__Given exercise__. Copy out the data below unchanged, beginning with the line that contains "Click dependencies in the breadcrumb bar" and continuing through the line that contains "Action: (71, 491)".

__Data to use__.
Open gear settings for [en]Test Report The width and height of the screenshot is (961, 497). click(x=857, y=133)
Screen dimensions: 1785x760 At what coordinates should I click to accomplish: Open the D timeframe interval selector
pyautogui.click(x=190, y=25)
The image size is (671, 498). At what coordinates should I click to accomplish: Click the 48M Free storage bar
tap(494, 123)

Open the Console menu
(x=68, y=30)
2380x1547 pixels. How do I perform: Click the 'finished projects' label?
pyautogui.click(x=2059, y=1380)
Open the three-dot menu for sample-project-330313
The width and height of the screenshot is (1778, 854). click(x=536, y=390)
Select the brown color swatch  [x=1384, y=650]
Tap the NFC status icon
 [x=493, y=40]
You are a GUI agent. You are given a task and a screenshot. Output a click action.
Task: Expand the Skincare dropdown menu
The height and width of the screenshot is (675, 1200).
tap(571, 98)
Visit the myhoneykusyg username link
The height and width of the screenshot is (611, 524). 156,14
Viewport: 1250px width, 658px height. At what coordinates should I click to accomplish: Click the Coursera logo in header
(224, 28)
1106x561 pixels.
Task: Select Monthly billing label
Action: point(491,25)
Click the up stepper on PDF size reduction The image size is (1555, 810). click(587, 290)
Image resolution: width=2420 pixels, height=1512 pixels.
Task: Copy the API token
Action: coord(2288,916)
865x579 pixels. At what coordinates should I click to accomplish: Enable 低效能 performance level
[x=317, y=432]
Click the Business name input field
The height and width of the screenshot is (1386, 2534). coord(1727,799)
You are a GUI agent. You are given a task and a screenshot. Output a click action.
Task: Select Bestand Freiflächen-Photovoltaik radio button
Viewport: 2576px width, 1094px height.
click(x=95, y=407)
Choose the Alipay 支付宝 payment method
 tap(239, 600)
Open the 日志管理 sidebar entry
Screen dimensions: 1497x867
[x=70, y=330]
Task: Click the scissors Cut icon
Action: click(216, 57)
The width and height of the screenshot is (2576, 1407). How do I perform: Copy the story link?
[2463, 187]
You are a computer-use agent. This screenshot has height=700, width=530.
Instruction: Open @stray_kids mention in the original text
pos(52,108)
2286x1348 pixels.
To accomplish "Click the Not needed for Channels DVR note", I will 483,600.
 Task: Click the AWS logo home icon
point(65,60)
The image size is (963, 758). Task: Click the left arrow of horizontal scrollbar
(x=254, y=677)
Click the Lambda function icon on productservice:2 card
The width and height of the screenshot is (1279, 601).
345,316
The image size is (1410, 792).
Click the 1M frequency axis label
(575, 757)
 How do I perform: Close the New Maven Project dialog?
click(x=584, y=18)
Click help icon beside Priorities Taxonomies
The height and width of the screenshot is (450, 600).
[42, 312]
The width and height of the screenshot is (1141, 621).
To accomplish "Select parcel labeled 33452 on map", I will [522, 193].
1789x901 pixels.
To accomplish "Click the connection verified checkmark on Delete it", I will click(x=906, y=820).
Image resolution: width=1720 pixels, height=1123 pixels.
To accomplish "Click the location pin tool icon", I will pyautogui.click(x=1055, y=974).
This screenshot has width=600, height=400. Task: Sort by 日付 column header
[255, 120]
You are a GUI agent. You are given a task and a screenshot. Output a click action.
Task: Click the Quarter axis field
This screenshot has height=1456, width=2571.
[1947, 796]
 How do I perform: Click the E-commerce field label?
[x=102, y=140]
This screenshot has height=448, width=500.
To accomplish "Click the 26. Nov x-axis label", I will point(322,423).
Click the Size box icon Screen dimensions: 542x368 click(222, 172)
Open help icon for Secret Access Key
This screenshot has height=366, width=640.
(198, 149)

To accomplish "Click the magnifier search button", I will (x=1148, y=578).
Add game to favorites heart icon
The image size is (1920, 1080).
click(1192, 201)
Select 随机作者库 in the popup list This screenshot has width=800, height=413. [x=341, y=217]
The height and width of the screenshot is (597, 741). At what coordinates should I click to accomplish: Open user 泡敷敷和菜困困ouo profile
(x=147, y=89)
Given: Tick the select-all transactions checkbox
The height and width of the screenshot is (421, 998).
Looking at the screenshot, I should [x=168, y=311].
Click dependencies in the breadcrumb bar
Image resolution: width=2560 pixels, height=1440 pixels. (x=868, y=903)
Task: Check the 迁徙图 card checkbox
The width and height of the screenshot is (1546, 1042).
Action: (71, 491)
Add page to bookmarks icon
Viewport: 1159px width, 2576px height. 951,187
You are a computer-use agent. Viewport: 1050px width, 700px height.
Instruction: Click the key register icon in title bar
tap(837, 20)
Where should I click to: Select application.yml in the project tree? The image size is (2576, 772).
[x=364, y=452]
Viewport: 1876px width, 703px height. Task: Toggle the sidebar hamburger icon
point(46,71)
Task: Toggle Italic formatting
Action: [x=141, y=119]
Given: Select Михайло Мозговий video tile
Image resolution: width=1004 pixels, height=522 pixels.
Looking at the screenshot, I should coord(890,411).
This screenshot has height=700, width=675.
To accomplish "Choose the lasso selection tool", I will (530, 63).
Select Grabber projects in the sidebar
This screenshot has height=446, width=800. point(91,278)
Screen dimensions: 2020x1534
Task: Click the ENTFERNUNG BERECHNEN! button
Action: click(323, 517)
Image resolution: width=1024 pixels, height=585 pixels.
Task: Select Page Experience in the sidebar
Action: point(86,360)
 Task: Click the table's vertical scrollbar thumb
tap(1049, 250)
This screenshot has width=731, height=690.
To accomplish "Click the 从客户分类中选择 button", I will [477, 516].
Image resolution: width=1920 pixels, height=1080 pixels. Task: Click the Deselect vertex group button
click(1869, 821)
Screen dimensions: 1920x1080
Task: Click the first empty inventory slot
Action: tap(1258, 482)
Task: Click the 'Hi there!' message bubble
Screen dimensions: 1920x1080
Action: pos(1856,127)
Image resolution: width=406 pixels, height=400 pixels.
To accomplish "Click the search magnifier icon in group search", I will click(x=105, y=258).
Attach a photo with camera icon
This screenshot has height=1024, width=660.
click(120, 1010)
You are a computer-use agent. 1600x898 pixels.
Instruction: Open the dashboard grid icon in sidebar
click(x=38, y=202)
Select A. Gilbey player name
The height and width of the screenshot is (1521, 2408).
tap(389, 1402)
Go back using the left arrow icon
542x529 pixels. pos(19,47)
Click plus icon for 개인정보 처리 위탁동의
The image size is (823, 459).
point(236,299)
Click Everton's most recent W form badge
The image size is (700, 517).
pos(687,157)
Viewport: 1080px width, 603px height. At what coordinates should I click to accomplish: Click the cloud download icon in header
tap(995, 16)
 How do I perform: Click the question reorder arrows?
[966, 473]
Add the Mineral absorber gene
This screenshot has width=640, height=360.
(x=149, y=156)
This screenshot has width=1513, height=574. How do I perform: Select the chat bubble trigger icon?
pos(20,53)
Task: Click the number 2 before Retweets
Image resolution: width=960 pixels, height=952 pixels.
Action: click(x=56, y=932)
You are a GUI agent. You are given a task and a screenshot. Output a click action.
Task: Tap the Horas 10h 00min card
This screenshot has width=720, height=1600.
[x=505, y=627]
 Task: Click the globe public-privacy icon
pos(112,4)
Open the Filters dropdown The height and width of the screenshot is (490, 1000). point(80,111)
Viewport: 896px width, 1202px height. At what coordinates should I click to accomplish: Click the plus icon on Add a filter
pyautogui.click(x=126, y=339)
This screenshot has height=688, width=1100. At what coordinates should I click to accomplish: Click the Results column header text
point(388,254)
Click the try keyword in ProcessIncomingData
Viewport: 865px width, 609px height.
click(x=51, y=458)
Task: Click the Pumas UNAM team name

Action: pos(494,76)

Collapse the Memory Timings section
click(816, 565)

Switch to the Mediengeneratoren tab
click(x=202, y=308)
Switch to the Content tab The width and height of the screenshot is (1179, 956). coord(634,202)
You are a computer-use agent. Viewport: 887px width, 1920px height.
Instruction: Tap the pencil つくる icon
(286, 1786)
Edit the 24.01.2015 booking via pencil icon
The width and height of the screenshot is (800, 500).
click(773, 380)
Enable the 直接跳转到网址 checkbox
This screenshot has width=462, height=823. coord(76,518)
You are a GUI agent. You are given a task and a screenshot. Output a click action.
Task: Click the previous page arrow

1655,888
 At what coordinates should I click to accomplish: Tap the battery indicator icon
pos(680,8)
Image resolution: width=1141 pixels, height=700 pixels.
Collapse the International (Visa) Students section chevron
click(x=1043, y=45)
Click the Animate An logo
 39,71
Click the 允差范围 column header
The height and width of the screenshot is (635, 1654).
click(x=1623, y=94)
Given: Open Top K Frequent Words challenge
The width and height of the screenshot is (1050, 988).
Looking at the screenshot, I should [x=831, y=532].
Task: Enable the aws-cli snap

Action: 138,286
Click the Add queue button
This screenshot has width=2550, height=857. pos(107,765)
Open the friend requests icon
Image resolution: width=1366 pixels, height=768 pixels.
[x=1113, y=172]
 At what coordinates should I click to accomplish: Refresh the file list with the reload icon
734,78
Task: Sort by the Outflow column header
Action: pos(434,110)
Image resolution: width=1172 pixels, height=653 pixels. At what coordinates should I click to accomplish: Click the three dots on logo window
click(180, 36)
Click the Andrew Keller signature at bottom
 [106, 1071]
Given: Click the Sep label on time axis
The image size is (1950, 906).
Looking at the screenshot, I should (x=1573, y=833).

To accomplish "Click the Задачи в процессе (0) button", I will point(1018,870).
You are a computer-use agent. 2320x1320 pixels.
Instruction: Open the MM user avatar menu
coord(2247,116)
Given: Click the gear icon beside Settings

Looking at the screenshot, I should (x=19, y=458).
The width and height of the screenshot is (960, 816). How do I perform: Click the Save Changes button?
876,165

__Output for this exercise__.
Click dependencies in the breadcrumb bar
Image resolution: width=2560 pixels, height=1440 pixels. (x=868, y=903)
Task: Check the 迁徙图 card checkbox
The width and height of the screenshot is (1546, 1042).
Action: (71, 491)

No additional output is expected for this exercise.